Commenters ask FDA to allow rare disease classification for disseminated coccidioidomycosis drugs
Stakeholders are asking the US Food and Drug Administration (FDA) to treat disseminated coccidioidomycosis as a rare disease for trial design and regulatory purposes.In September, FDA published a draft guidance that proposed sponsors conduct two phase 3 randomized clinical trials to establish efficacy of future drugs being considered as a treatment for disseminated coccidioidomycosis, or a superiority trial design in situations where the treatment would be used in addition to standard of care (RELATED: FDA proposes guidance for developing drugs for disseminated coccidioidomycosis, Regulatory Focus 18 September 2025).
However, stakeholders who responded to the draft guidance argue that requirements would be too burdensome when developing a treatment for disseminated coccidioidomycosis, a condition that they said should be considered a rare disease based on the number of cases that occur in the US each year. The Coccidioidomycosis Study Group noted there are between 1,100 and 1,800 cases of chronic pneumonia and disseminated coccidioidomycosis reported in the US annually.

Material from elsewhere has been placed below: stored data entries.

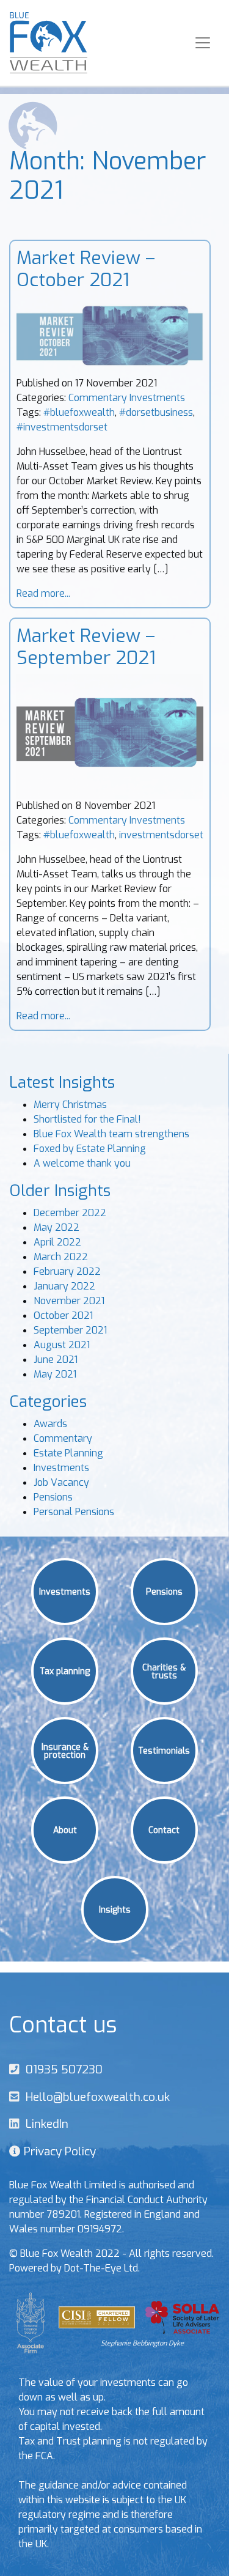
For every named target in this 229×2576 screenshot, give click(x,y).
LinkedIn (44, 2123)
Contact (164, 1829)
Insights (115, 1909)
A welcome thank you (82, 1163)
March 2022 (61, 1256)
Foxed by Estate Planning (90, 1148)
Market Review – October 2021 (85, 269)
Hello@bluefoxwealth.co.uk (95, 2097)
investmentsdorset (161, 835)
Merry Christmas (70, 1104)
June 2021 (56, 1359)
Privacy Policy (58, 2151)
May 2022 (56, 1227)
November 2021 (69, 1300)
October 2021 (63, 1315)
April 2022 (57, 1242)
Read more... (43, 593)
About (65, 1829)
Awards (50, 1423)
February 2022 (67, 1271)
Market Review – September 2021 (86, 647)
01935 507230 (61, 2069)
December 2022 (70, 1212)
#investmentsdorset (61, 427)
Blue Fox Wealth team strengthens (111, 1133)
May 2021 (55, 1374)
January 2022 (64, 1286)
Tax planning (65, 1670)
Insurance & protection (65, 1750)
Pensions (53, 1497)
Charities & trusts (164, 1671)
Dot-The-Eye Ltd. (102, 2268)
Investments (157, 397)
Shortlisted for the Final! (87, 1119)
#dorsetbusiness (156, 412)
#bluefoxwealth (79, 412)
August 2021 (62, 1344)
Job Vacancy (61, 1482)
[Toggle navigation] (202, 42)
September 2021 (70, 1330)
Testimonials (164, 1750)
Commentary (97, 397)
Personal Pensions (74, 1511)
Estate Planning (68, 1453)
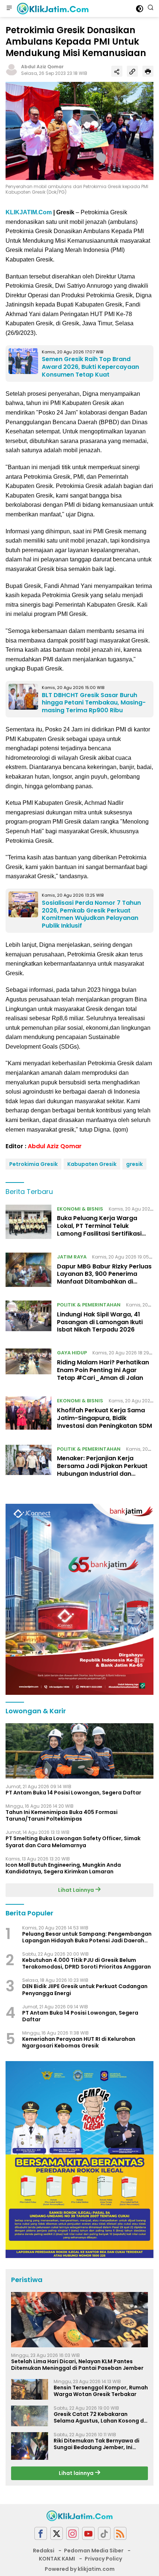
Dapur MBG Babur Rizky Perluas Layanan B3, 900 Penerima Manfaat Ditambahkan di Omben (104, 1278)
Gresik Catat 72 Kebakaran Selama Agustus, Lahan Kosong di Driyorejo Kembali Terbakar (99, 2417)
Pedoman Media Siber (94, 2550)
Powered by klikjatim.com (80, 2569)
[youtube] (88, 2533)
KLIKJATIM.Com (29, 212)
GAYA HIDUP (72, 1352)
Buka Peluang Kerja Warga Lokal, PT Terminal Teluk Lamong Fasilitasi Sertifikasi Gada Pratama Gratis (99, 1229)
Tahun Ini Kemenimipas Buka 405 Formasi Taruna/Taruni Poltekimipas (62, 1815)
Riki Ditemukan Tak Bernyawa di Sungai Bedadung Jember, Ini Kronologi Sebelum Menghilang (96, 2444)
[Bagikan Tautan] (116, 71)
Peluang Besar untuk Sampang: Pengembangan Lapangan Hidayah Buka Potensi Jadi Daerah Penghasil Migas (87, 1937)
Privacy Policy (103, 2558)
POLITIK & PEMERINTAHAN (89, 1304)
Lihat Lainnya (76, 1890)
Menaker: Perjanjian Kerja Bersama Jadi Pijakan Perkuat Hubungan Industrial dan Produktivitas (102, 1469)
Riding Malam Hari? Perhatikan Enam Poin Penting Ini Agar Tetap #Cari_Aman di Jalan (103, 1370)
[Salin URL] (132, 71)
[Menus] (9, 8)
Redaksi (43, 2550)
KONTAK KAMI (57, 2558)
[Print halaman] (147, 71)
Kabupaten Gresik (91, 1164)
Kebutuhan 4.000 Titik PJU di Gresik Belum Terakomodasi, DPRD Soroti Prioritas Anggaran (86, 1963)
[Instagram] (72, 2533)
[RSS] (120, 2533)
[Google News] (104, 2533)
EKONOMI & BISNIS (80, 1208)
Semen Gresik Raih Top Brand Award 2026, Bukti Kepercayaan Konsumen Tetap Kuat (90, 367)
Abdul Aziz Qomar (42, 66)
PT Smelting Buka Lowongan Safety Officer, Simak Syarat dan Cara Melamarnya (73, 1841)
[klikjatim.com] (52, 8)
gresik (134, 1164)
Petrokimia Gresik (33, 1164)
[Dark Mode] (139, 9)
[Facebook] (40, 2533)
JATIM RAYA (72, 1256)
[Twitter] (56, 2533)
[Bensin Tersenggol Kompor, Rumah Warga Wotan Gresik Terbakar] (29, 2389)
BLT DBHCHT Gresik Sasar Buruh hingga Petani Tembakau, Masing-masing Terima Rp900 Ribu (94, 703)
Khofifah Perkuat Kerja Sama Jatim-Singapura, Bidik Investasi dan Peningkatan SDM (104, 1418)
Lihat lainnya (77, 2473)
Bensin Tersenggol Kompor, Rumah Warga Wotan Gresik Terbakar (101, 2390)
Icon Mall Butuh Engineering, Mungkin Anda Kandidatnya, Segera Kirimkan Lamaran (63, 1868)
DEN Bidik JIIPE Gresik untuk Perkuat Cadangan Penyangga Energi (85, 1989)
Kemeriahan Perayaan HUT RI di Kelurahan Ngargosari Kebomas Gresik (78, 2042)
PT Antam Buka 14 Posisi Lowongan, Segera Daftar (73, 1792)
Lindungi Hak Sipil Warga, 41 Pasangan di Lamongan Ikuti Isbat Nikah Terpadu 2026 (100, 1322)
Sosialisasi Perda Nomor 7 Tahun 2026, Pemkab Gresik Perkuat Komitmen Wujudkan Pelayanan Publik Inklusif (91, 914)
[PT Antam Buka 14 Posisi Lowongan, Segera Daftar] (79, 1751)
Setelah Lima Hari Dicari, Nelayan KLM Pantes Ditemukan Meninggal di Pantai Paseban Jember (77, 2364)
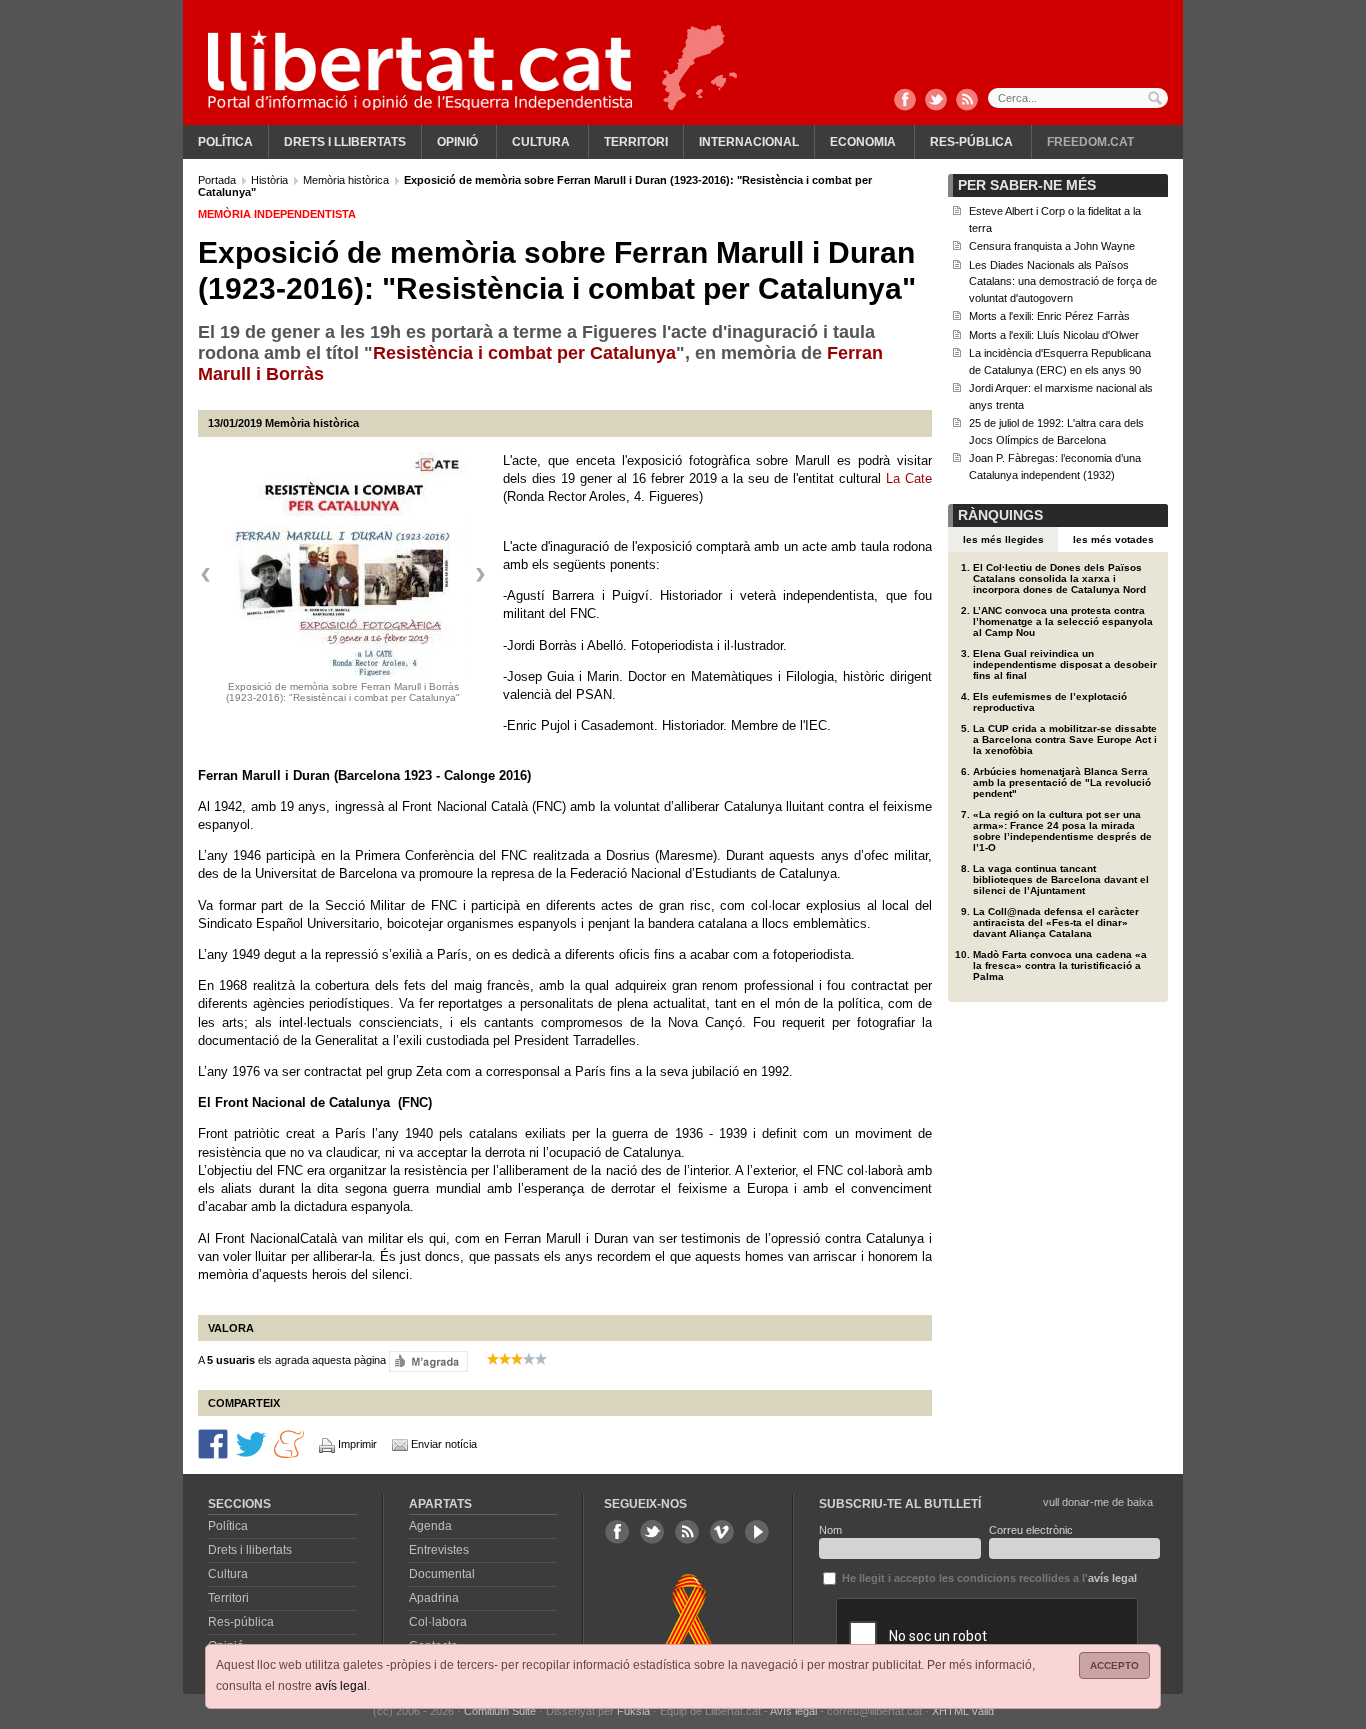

“This small proportion of the total requires clinical trials in the field to be performed in a similar manner to diseases of much higher incidence (e.g. candidiasis, aspergillosis), adding a considerable burden to trial design,” the group said.
The Coccidioidomycosis Study Group explained that there is no standard of care for treatment of disseminated coccidioidomycosis, and there has never been a completed phase 3 trial for the disease. Due to the severity and high fatality rate of some forms of disseminated disease, such as coccidioidal meningitis, the benefit of a treatment would be quickly apparent and obviate the need for a phase 3 trial, it argued.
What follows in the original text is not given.